Would you please write out the records below exactly as they appear?
[Provided data Boundary: Start]
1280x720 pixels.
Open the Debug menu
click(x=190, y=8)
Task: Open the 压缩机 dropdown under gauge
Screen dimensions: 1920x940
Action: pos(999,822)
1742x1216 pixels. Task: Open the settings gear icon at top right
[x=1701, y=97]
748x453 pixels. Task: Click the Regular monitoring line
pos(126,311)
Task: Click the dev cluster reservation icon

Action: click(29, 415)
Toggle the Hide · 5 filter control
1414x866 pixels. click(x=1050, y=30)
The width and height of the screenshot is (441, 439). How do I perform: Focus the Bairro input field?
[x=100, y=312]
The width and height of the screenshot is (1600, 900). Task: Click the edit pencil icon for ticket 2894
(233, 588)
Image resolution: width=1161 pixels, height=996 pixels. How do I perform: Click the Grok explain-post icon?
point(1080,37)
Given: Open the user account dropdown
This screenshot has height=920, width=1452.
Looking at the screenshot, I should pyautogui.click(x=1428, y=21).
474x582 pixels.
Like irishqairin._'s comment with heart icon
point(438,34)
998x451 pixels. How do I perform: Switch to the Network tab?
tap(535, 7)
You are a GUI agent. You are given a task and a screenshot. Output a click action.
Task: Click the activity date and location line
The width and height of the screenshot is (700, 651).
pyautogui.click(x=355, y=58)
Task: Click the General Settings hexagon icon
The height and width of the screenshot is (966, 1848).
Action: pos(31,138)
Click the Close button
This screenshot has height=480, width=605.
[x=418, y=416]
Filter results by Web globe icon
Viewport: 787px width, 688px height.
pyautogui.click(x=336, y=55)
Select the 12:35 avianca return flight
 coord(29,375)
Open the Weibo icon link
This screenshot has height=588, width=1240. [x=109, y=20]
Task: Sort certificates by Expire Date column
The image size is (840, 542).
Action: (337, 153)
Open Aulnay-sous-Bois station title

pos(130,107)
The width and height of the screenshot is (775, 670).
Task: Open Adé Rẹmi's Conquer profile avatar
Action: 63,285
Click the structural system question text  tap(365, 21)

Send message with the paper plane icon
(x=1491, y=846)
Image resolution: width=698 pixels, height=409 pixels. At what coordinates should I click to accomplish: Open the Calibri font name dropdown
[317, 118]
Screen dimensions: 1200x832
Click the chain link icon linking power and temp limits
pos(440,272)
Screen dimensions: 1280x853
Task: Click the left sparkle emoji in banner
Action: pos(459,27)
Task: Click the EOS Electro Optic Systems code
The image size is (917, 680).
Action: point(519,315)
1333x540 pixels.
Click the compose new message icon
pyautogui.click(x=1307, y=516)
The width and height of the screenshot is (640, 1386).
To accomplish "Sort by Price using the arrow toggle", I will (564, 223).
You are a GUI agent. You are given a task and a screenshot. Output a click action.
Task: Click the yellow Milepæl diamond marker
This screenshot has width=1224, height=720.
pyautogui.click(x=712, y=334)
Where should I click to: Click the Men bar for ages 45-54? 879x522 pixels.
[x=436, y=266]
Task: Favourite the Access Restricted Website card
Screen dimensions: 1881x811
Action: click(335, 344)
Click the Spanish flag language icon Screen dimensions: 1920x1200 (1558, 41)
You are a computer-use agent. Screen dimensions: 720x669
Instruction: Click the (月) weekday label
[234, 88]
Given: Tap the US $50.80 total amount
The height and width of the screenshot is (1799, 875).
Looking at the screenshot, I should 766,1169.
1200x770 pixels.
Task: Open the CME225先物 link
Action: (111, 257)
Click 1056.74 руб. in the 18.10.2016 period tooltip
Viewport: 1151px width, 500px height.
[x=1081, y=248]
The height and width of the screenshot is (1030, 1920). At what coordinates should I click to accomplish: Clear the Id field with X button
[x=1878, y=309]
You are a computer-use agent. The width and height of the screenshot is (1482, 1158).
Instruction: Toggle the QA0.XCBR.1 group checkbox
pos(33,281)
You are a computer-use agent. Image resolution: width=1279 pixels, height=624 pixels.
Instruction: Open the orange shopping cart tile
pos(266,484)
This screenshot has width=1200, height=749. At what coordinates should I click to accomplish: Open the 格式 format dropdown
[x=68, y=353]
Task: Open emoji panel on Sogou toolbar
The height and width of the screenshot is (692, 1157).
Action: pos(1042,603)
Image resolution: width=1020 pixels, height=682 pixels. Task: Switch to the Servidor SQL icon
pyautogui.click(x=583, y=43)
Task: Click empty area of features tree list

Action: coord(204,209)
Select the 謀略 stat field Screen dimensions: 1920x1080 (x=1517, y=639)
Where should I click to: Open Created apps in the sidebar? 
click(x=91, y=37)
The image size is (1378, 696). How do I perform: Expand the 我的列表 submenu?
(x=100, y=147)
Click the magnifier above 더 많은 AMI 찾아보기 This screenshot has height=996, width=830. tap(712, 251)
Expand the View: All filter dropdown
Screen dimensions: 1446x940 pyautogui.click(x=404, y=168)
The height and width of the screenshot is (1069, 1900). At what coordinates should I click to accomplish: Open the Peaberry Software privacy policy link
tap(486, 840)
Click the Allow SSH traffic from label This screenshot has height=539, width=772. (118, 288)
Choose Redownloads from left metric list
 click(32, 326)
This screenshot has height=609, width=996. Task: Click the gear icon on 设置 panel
[Provided data Boundary: End]
[Response to this exercise]
1280x720 pixels.
Open the Debug menu
click(x=190, y=8)
Task: Open the 压缩机 dropdown under gauge
Screen dimensions: 1920x940
Action: pos(999,822)
1742x1216 pixels. Task: Open the settings gear icon at top right
[x=1701, y=97]
748x453 pixels. Task: Click the Regular monitoring line
pos(126,311)
Task: Click the dev cluster reservation icon

Action: click(29, 415)
Toggle the Hide · 5 filter control
1414x866 pixels. click(x=1050, y=30)
The width and height of the screenshot is (441, 439). How do I perform: Focus the Bairro input field?
[x=100, y=312]
The width and height of the screenshot is (1600, 900). Task: Click the edit pencil icon for ticket 2894
(233, 588)
Image resolution: width=1161 pixels, height=996 pixels. How do I perform: Click the Grok explain-post icon?
point(1080,37)
Given: Open the user account dropdown
This screenshot has height=920, width=1452.
Looking at the screenshot, I should pyautogui.click(x=1428, y=21).
474x582 pixels.
Like irishqairin._'s comment with heart icon
point(438,34)
998x451 pixels. How do I perform: Switch to the Network tab?
tap(535, 7)
You are a GUI agent. You are given a task and a screenshot. Output a click action.
Task: Click the activity date and location line
The width and height of the screenshot is (700, 651).
pyautogui.click(x=355, y=58)
Task: Click the General Settings hexagon icon
The height and width of the screenshot is (966, 1848).
Action: pos(31,138)
Click the Close button
This screenshot has height=480, width=605.
[x=418, y=416]
Filter results by Web globe icon
Viewport: 787px width, 688px height.
pyautogui.click(x=336, y=55)
Select the 12:35 avianca return flight
 coord(29,375)
Open the Weibo icon link
This screenshot has height=588, width=1240. [x=109, y=20]
Task: Sort certificates by Expire Date column
The image size is (840, 542).
Action: (337, 153)
Open Aulnay-sous-Bois station title

pos(130,107)
The width and height of the screenshot is (775, 670).
Task: Open Adé Rẹmi's Conquer profile avatar
Action: 63,285
Click the structural system question text  tap(365, 21)

Send message with the paper plane icon
(x=1491, y=846)
Image resolution: width=698 pixels, height=409 pixels. At what coordinates should I click to accomplish: Open the Calibri font name dropdown
[317, 118]
Screen dimensions: 1200x832
Click the chain link icon linking power and temp limits
pos(440,272)
Screen dimensions: 1280x853
Task: Click the left sparkle emoji in banner
Action: pos(459,27)
Task: Click the EOS Electro Optic Systems code
The image size is (917, 680).
Action: point(519,315)
1333x540 pixels.
Click the compose new message icon
pyautogui.click(x=1307, y=516)
The width and height of the screenshot is (640, 1386).
To accomplish "Sort by Price using the arrow toggle", I will (564, 223).
You are a GUI agent. You are given a task and a screenshot. Output a click action.
Task: Click the yellow Milepæl diamond marker
This screenshot has width=1224, height=720.
pyautogui.click(x=712, y=334)
Where should I click to: Click the Men bar for ages 45-54? 879x522 pixels.
[x=436, y=266]
Task: Favourite the Access Restricted Website card
Screen dimensions: 1881x811
Action: click(335, 344)
Click the Spanish flag language icon Screen dimensions: 1920x1200 (1558, 41)
You are a computer-use agent. Screen dimensions: 720x669
Instruction: Click the (月) weekday label
[234, 88]
Given: Tap the US $50.80 total amount
The height and width of the screenshot is (1799, 875).
Looking at the screenshot, I should 766,1169.
1200x770 pixels.
Task: Open the CME225先物 link
Action: (111, 257)
Click 1056.74 руб. in the 18.10.2016 period tooltip
Viewport: 1151px width, 500px height.
[x=1081, y=248]
The height and width of the screenshot is (1030, 1920). At what coordinates should I click to accomplish: Clear the Id field with X button
[x=1878, y=309]
You are a computer-use agent. The width and height of the screenshot is (1482, 1158).
Instruction: Toggle the QA0.XCBR.1 group checkbox
pos(33,281)
You are a computer-use agent. Image resolution: width=1279 pixels, height=624 pixels.
Instruction: Open the orange shopping cart tile
pos(266,484)
This screenshot has width=1200, height=749. At what coordinates should I click to accomplish: Open the 格式 format dropdown
[x=68, y=353]
Task: Open emoji panel on Sogou toolbar
The height and width of the screenshot is (692, 1157).
Action: pos(1042,603)
Image resolution: width=1020 pixels, height=682 pixels. Task: Switch to the Servidor SQL icon
pyautogui.click(x=583, y=43)
Task: Click empty area of features tree list

Action: coord(204,209)
Select the 謀略 stat field Screen dimensions: 1920x1080 (x=1517, y=639)
Where should I click to: Open Created apps in the sidebar? 
click(x=91, y=37)
The image size is (1378, 696). How do I perform: Expand the 我的列表 submenu?
(x=100, y=147)
Click the magnifier above 더 많은 AMI 찾아보기 This screenshot has height=996, width=830. tap(712, 251)
Expand the View: All filter dropdown
Screen dimensions: 1446x940 pyautogui.click(x=404, y=168)
The height and width of the screenshot is (1069, 1900). At what coordinates should I click to accomplish: Open the Peaberry Software privacy policy link
tap(486, 840)
Click the Allow SSH traffic from label This screenshot has height=539, width=772. (118, 288)
Choose Redownloads from left metric list
 click(32, 326)
This screenshot has height=609, width=996. Task: Click the gear icon on 设置 panel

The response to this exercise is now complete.